With the Fed poised to respond to 40-year highs in inflation through both rate hikes and balance sheet run-off in 2022, the GIC’s call for a 5%-15% correction in the indices remains intact. Our base case year-end 2022 target of 4,400 for the S&P 500 and our bull case of 5,000 corresponds to a view that rising rates and higher policy uncertainty demands lower price/earnings ratios and our forecast embeds an estimate of 18x forward earnings versus the current 21.5x today, despite a forecast for earnings growth of 10%-12% in 2022. With earnings revisions likely peaking, short-term tactical investors should upgrade their portfolios by dialing back extreme positioning and allocating more exposure toward high-quality cyclicals, defensives and growth at a reasonable price. We barbell Financials and Energy with exposure to Utilities, Staples and Healthcare. While the US recovery matures, we see opportunities outside the US as relatively more attractive especially given less expensive valuations and exposure to economic cyclicality. In fixed income, the challenge is two-fold: generating sufficient income, while also preserving capital in a rising rate and higher inflation environment. This requires a diversified and active exposure, with our preference toward a mix of cash/ultrashort duration, high yield credit, preferreds, leveraged loans, and asset-backed securities, including select mortgage-backed, and dividend-paying stocks. Real assets such as gold, infrastructure, and real estate present an attractive opportunity as a portfolio ballast for income generation and as an inflation hedge.

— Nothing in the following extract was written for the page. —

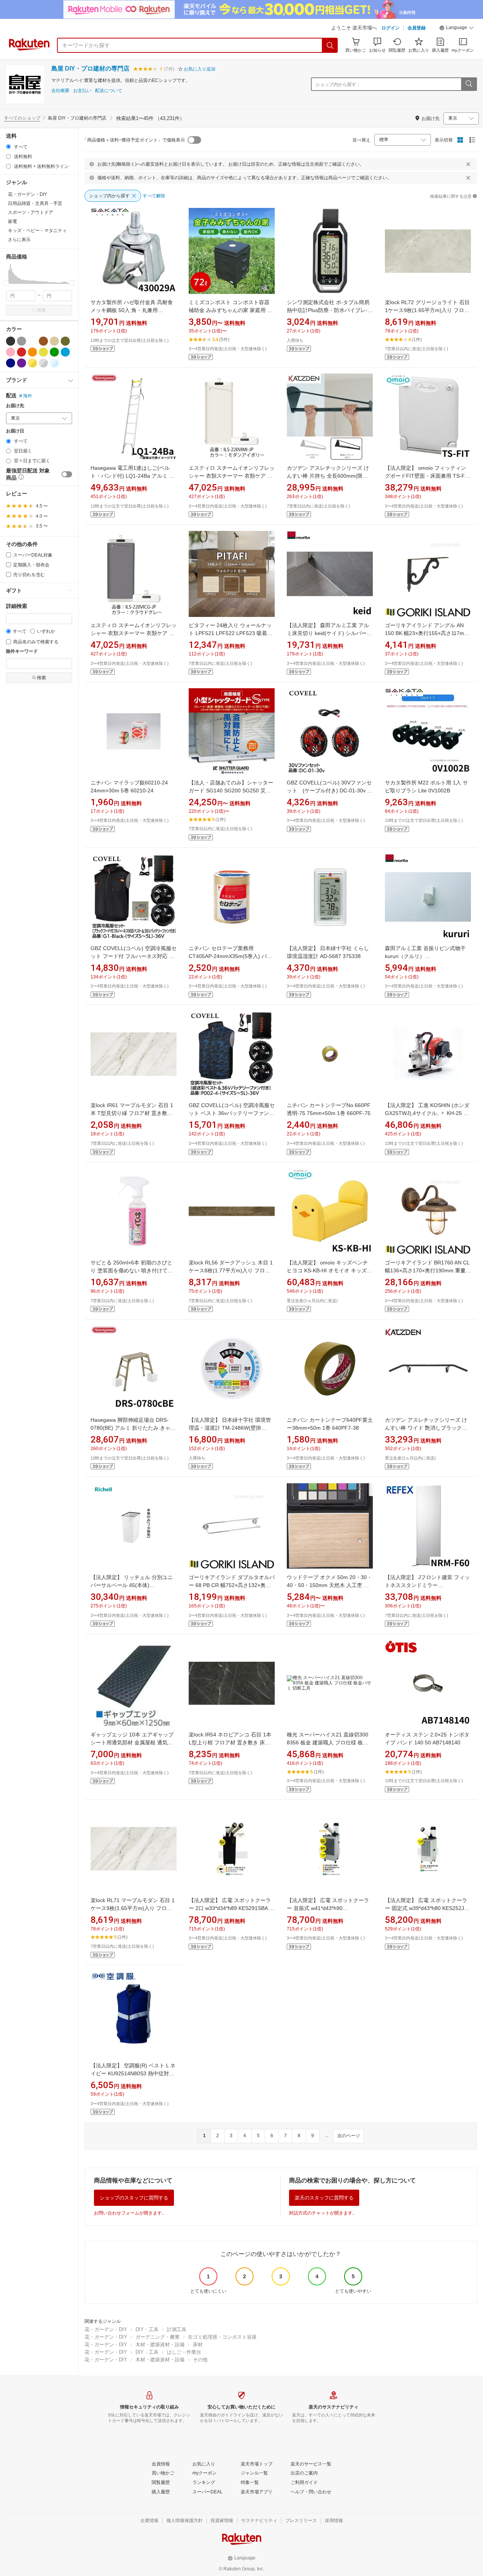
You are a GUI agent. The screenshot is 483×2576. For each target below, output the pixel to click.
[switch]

Market data provided by Bloomberg.
Dow Jones Industrial Average (DJIA): A price-weighted average of 30 blue-chip stocks that are generally the leaders in their industry.
NASDAQ Composite Index: A broad-based capitalization-weighted index of stocks in all three NASDAQ tiers: Global Select, Global Market and Capital Market.
S&P 500 Index: The Standard & Poor's (S&P) 500 Index tracks the performance of 500 widely held, large-capitalization US stocks.
US Trade-Weighted Dollar Index: A weighted average of the foreign exchange value of the 17US dollar against a subset of the broad index currencies that circulate widely outside the US.